ABOUT THIS EXERCISE ▸
A word-for-word transcription of every record is needed.

SOURCE MATERIAL ▸

==*==

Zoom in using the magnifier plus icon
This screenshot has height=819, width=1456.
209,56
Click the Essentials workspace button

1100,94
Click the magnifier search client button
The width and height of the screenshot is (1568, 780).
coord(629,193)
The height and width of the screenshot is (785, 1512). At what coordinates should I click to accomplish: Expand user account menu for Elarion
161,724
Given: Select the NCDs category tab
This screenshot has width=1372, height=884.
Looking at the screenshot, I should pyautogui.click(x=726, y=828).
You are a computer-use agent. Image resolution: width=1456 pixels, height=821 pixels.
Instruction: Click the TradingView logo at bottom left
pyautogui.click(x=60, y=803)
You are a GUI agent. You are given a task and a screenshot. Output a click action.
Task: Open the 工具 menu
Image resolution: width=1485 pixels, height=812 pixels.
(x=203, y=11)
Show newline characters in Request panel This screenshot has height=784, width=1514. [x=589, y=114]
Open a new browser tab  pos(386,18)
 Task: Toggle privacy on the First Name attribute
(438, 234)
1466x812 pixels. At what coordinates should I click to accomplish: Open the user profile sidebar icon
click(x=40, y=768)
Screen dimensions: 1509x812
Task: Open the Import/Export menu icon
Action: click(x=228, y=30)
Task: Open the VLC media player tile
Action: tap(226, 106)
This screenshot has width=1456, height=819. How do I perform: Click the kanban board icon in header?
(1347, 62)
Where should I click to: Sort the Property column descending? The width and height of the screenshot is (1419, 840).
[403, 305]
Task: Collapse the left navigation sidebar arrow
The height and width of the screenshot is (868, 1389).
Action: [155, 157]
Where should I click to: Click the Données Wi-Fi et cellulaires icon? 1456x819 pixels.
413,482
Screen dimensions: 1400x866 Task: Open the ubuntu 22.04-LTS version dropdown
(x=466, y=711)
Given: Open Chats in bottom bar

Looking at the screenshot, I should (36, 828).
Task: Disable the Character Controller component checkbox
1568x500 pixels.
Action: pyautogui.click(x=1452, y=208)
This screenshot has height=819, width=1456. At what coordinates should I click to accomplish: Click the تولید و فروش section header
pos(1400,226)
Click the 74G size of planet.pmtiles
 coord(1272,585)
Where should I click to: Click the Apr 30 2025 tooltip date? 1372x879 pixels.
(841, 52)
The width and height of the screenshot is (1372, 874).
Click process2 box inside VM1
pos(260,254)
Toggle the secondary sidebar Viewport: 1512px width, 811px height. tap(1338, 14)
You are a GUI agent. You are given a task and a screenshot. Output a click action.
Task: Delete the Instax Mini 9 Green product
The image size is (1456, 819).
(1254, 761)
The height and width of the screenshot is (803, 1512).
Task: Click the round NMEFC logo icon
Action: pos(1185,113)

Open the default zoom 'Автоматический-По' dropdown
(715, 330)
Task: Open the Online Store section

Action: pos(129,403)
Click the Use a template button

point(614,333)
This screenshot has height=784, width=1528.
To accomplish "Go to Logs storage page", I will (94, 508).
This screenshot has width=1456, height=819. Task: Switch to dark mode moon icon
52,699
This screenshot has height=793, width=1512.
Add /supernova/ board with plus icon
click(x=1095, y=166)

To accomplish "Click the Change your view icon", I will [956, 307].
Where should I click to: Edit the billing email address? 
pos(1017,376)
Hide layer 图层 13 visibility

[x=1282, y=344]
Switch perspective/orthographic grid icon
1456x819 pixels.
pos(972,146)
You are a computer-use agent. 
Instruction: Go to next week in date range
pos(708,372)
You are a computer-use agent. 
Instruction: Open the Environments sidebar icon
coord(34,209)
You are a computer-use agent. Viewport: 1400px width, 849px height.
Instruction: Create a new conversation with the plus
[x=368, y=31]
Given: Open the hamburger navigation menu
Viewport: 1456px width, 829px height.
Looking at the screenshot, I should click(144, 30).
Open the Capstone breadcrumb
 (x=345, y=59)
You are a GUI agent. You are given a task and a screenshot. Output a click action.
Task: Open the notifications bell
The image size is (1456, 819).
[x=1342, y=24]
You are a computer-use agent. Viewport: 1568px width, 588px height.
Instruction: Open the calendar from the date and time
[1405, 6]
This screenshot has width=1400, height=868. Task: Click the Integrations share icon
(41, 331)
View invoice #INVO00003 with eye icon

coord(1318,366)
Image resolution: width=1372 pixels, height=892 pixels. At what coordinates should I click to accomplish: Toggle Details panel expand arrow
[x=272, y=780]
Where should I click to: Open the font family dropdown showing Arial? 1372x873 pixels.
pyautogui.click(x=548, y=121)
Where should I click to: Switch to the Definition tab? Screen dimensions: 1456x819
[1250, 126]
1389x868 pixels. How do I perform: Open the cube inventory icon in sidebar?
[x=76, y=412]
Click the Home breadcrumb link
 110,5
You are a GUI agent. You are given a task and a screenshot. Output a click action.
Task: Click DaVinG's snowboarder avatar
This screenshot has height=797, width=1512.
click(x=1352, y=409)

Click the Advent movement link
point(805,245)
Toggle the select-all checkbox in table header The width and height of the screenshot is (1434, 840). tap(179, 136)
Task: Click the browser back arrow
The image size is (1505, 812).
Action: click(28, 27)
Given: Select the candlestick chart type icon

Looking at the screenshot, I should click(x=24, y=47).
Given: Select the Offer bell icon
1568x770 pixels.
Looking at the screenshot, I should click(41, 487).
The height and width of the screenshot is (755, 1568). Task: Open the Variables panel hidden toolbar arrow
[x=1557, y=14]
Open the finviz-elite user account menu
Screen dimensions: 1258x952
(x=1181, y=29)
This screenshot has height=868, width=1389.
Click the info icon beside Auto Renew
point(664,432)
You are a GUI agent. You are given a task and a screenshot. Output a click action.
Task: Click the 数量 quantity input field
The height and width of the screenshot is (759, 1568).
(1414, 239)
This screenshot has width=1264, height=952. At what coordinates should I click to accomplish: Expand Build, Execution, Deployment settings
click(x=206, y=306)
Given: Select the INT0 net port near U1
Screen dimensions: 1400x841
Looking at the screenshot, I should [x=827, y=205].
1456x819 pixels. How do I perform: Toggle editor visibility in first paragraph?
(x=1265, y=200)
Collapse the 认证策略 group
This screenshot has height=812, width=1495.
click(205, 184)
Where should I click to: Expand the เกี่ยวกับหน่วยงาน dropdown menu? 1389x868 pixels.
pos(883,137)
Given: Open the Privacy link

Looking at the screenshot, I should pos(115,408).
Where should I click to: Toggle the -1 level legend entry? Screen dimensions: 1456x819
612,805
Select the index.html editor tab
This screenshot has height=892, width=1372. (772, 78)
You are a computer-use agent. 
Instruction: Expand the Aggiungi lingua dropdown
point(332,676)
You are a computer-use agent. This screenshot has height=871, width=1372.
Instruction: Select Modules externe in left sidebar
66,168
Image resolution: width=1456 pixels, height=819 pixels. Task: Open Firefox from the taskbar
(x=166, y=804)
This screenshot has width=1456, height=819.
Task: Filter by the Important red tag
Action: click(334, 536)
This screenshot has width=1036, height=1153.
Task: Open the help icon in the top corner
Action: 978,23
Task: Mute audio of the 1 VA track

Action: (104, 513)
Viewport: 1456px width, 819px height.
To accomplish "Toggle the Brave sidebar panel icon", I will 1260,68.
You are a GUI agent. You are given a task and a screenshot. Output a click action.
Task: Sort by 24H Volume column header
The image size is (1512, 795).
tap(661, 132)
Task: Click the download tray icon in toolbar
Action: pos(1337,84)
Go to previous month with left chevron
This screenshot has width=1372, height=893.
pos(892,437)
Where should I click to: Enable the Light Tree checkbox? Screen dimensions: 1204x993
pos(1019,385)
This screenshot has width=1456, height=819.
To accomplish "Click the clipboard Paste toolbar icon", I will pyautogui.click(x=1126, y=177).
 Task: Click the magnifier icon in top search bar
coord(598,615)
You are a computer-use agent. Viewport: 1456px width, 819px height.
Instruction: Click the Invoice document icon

==*==

EXERCISE ANSWER ▸
Zoom in using the magnifier plus icon
This screenshot has height=819, width=1456.
209,56
Click the Essentials workspace button

1100,94
Click the magnifier search client button
The width and height of the screenshot is (1568, 780).
coord(629,193)
The height and width of the screenshot is (785, 1512). At what coordinates should I click to accomplish: Expand user account menu for Elarion
161,724
Given: Select the NCDs category tab
This screenshot has width=1372, height=884.
Looking at the screenshot, I should pyautogui.click(x=726, y=828).
You are a computer-use agent. Image resolution: width=1456 pixels, height=821 pixels.
Instruction: Click the TradingView logo at bottom left
pyautogui.click(x=60, y=803)
You are a GUI agent. You are given a task and a screenshot. Output a click action.
Task: Open the 工具 menu
Image resolution: width=1485 pixels, height=812 pixels.
(x=203, y=11)
Show newline characters in Request panel This screenshot has height=784, width=1514. [x=589, y=114]
Open a new browser tab  pos(386,18)
 Task: Toggle privacy on the First Name attribute
(438, 234)
1466x812 pixels. At what coordinates should I click to accomplish: Open the user profile sidebar icon
click(x=40, y=768)
Screen dimensions: 1509x812
Task: Open the Import/Export menu icon
Action: click(x=228, y=30)
Task: Open the VLC media player tile
Action: tap(226, 106)
This screenshot has width=1456, height=819. How do I perform: Click the kanban board icon in header?
(1347, 62)
Where should I click to: Sort the Property column descending? The width and height of the screenshot is (1419, 840).
[403, 305]
Task: Collapse the left navigation sidebar arrow
The height and width of the screenshot is (868, 1389).
Action: [155, 157]
Where should I click to: Click the Données Wi-Fi et cellulaires icon? 1456x819 pixels.
413,482
Screen dimensions: 1400x866 Task: Open the ubuntu 22.04-LTS version dropdown
(x=466, y=711)
Given: Open Chats in bottom bar

Looking at the screenshot, I should (36, 828).
Task: Disable the Character Controller component checkbox
1568x500 pixels.
Action: pyautogui.click(x=1452, y=208)
This screenshot has height=819, width=1456. At what coordinates should I click to accomplish: Click the تولید و فروش section header
pos(1400,226)
Click the 74G size of planet.pmtiles
 coord(1272,585)
Where should I click to: Click the Apr 30 2025 tooltip date? 1372x879 pixels.
(841, 52)
The width and height of the screenshot is (1372, 874).
Click process2 box inside VM1
pos(260,254)
Toggle the secondary sidebar Viewport: 1512px width, 811px height. tap(1338, 14)
You are a GUI agent. You are given a task and a screenshot. Output a click action.
Task: Delete the Instax Mini 9 Green product
The image size is (1456, 819).
(1254, 761)
The height and width of the screenshot is (803, 1512).
Task: Click the round NMEFC logo icon
Action: pos(1185,113)

Open the default zoom 'Автоматический-По' dropdown
(715, 330)
Task: Open the Online Store section

Action: pos(129,403)
Click the Use a template button

point(614,333)
This screenshot has height=784, width=1528.
To accomplish "Go to Logs storage page", I will (94, 508).
This screenshot has width=1456, height=819. Task: Switch to dark mode moon icon
52,699
This screenshot has height=793, width=1512.
Add /supernova/ board with plus icon
click(x=1095, y=166)

To accomplish "Click the Change your view icon", I will [956, 307].
Where should I click to: Edit the billing email address? 
pos(1017,376)
Hide layer 图层 13 visibility

[x=1282, y=344]
Switch perspective/orthographic grid icon
1456x819 pixels.
pos(972,146)
You are a computer-use agent. 
Instruction: Go to next week in date range
pos(708,372)
You are a computer-use agent. 
Instruction: Open the Environments sidebar icon
coord(34,209)
You are a computer-use agent. Viewport: 1400px width, 849px height.
Instruction: Create a new conversation with the plus
[x=368, y=31]
Given: Open the hamburger navigation menu
Viewport: 1456px width, 829px height.
Looking at the screenshot, I should click(144, 30).
Open the Capstone breadcrumb
 (x=345, y=59)
You are a GUI agent. You are given a task and a screenshot. Output a click action.
Task: Open the notifications bell
The image size is (1456, 819).
[x=1342, y=24]
You are a computer-use agent. Viewport: 1568px width, 588px height.
Instruction: Open the calendar from the date and time
[1405, 6]
This screenshot has width=1400, height=868. Task: Click the Integrations share icon
(41, 331)
View invoice #INVO00003 with eye icon

coord(1318,366)
Image resolution: width=1372 pixels, height=892 pixels. At what coordinates should I click to accomplish: Toggle Details panel expand arrow
[x=272, y=780]
Where should I click to: Open the font family dropdown showing Arial? 1372x873 pixels.
pyautogui.click(x=548, y=121)
Where should I click to: Switch to the Definition tab? Screen dimensions: 1456x819
[1250, 126]
1389x868 pixels. How do I perform: Open the cube inventory icon in sidebar?
[x=76, y=412]
Click the Home breadcrumb link
 110,5
You are a GUI agent. You are given a task and a screenshot. Output a click action.
Task: Click DaVinG's snowboarder avatar
This screenshot has height=797, width=1512.
click(x=1352, y=409)

Click the Advent movement link
point(805,245)
Toggle the select-all checkbox in table header The width and height of the screenshot is (1434, 840). tap(179, 136)
Task: Click the browser back arrow
The image size is (1505, 812).
Action: click(28, 27)
Given: Select the candlestick chart type icon

Looking at the screenshot, I should click(x=24, y=47).
Given: Select the Offer bell icon
1568x770 pixels.
Looking at the screenshot, I should click(41, 487).
The height and width of the screenshot is (755, 1568). Task: Open the Variables panel hidden toolbar arrow
[x=1557, y=14]
Open the finviz-elite user account menu
Screen dimensions: 1258x952
(x=1181, y=29)
This screenshot has height=868, width=1389.
Click the info icon beside Auto Renew
point(664,432)
You are a GUI agent. You are given a task and a screenshot. Output a click action.
Task: Click the 数量 quantity input field
The height and width of the screenshot is (759, 1568).
(1414, 239)
This screenshot has width=1264, height=952. At what coordinates should I click to accomplish: Expand Build, Execution, Deployment settings
click(x=206, y=306)
Given: Select the INT0 net port near U1
Screen dimensions: 1400x841
Looking at the screenshot, I should [x=827, y=205].
1456x819 pixels. How do I perform: Toggle editor visibility in first paragraph?
(x=1265, y=200)
Collapse the 认证策略 group
This screenshot has height=812, width=1495.
click(205, 184)
Where should I click to: Expand the เกี่ยวกับหน่วยงาน dropdown menu? 1389x868 pixels.
pos(883,137)
Given: Open the Privacy link

Looking at the screenshot, I should pos(115,408).
Where should I click to: Toggle the -1 level legend entry? Screen dimensions: 1456x819
612,805
Select the index.html editor tab
This screenshot has height=892, width=1372. (772, 78)
You are a computer-use agent. 
Instruction: Expand the Aggiungi lingua dropdown
point(332,676)
You are a computer-use agent. This screenshot has height=871, width=1372.
Instruction: Select Modules externe in left sidebar
66,168
Image resolution: width=1456 pixels, height=819 pixels. Task: Open Firefox from the taskbar
(x=166, y=804)
This screenshot has width=1456, height=819.
Task: Filter by the Important red tag
Action: click(334, 536)
This screenshot has width=1036, height=1153.
Task: Open the help icon in the top corner
Action: 978,23
Task: Mute audio of the 1 VA track

Action: (104, 513)
Viewport: 1456px width, 819px height.
To accomplish "Toggle the Brave sidebar panel icon", I will 1260,68.
You are a GUI agent. You are given a task and a screenshot. Output a click action.
Task: Sort by 24H Volume column header
The image size is (1512, 795).
tap(661, 132)
Task: Click the download tray icon in toolbar
Action: pos(1337,84)
Go to previous month with left chevron
This screenshot has width=1372, height=893.
pos(892,437)
Where should I click to: Enable the Light Tree checkbox? Screen dimensions: 1204x993
pos(1019,385)
This screenshot has width=1456, height=819.
To accomplish "Click the clipboard Paste toolbar icon", I will pyautogui.click(x=1126, y=177).
 Task: Click the magnifier icon in top search bar
coord(598,615)
You are a computer-use agent. Viewport: 1456px width, 819px height.
Instruction: Click the Invoice document icon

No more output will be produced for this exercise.